Calculating Volume with Double Integrals: Finding Limits for Enclosed Space

[logicalman]

Hi I am trying to find volume enclosed by following equations:

z = 3x, //Top plane
x^2 + y^2 = 25, // cylinder
x = 4, //line parallel to y axis
x, y=0.


I am trying to figure out what "Limits" should I take on the "Double Integral"
to get the below mentioned Volume ans.

Ans. to this problem is "98 cubic units".

Thanks for any help!

 

[lalbatros]

Hello

I can guess roughly what you are asking.
But your question is not very clear.
I would say that "equations cannot enclose a volume".
I would understand better if you asked the volume of the domain defined from inequalities (I call that constraints).
I guess you ask for the volume of the domain defined by:

$$z < 3x$$​

$$x^2 + y^2 < 25$$​

$$x < 4$$​

$$x>0$$​

$$y>0$$​

However, this volume is infinite. Indeed, negative values for z are allowed.
Maybe you forget the following additional constraint (or something similar):

$$z>0$$​

If this is the case, then I would suggest you to integrate first over the z variable, then on x and y. The integration over the z variable would simply give you the height of the domain for a given (x,y) position in the horizontal plane. This is easy because the boundary of the domain is parallel to the z axis.

Good luck.

 

[logicalman]

"This is the problem for those who can "visualize" particularly a cylinder and plane and also have "sound" knowledge of "double integrals"

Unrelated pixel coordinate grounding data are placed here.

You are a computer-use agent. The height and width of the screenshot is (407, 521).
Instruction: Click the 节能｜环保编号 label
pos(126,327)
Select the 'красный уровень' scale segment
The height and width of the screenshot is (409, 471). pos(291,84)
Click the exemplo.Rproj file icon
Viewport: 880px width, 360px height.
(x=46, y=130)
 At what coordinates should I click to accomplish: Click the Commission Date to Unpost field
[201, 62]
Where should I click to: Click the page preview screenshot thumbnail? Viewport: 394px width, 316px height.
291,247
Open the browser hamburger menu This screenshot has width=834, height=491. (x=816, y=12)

Below is the way I am trying to find the volume enclosed by the given equations, but I am not getting the answer!

$$\int (0\ to\ 4)\ dx \int (0\ to \sqrt {x^2 - 25} ) 3x dy$$

(0 to 4) and (o to sqrt x^2 - 25) >definite integral<

nothing is > its "=" to sign everywhere.

I want the Volume formed by the area enclosed by

$$x=4 \ and \ x^2+y^2=25$$

AND the top part
$$z = 3x$$

$$"This is the problem for those who can "visualize" particularly a cylinder and plane and also "sound" knowledge of "double integrals"$$

 

[lalbatros]

Hello

I attached a drawing of the integration domain projected on the x-y plane.
You can see that the easiest way is to:

- integrate along z (since the limits depend only on x on all the domain)
- then along y (since the limits depend only on x on all the domain)
- and terminate by integrating along x.

I write what has to be done:

$$\int_0^4dx \int_0^{\sqrt{5^2-x^2}}dy\int_0^{3x}dz$$​

I think you should obtain the correct result.

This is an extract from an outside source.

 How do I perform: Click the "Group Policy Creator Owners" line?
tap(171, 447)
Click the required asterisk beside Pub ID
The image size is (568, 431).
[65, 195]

Note: your original post did not mention the lower boundary on z (z>0).

 

[logicalman]

$$\int_0^4 3x \sqrt{5^2-x^2}dx$$

I am stuck at this integral. How should I proceed?

if I substitute $$x = 5\sin\theta$$ then I'll have problem with taking the "limits". It will be $$4 = 5\sin\theta$$.

Is there any other way of solving this integral without "substituting"?

 

[logicalman]

By the way that jpg image that you attached is really good!

Which software are you using? :)

 

[lalbatros]

Hello

I would recommend you to persevere with your substitution.
It can be inverted to get the lower and upper limit of the integral, since:

$$\theta = sin^{-1}\left(\frac{x}{5}\right)$$​

By expanding, the square root will become a cosine term.
The differential will produce another cosine term.
Finally, you will have to find the integral of something like:

$$\int \sin\theta \; \cos^2\theta \; d\theta$$​

This integral can be solved again by a subtitution like:

$$new variable = \cos\theta$$​

Take your time to keep track of all the substitutions!

Good luck.

Note1: Another way to solve the integral is to take the argument of the square root as the new variable. You will not need an additional substitution later. Try both ways!

Note2: For the picture, I did it with the MS-Excel drawing tools. I converted it as jpg with the MS-PhotoEditor.

 

[logicalman]

Thanks for the efforts!

here's a simpler way I got from somewhere...

$$u^2 = 5^2 - x^2$$ :tongue:

 

[lalbatros]

Oops

$$\int sin \theta \; cos^2 \theta \; d\theta = -\frac{cos^3\theta}{3}$$

simply from the chain rule for derivatives.

 

[quetzalcoatl9]

lalbatros,

you are correct.

i think that i drank too much coffee

 

[HallsofIvy]

Excuse me, but if the original integral was $\int_0^4 3x \sqrt{5^2-x^2}dx$, wouldn't
"u= 25-x²" be a lot simpler?

 

[logicalman]

Yeah right it will be simpler.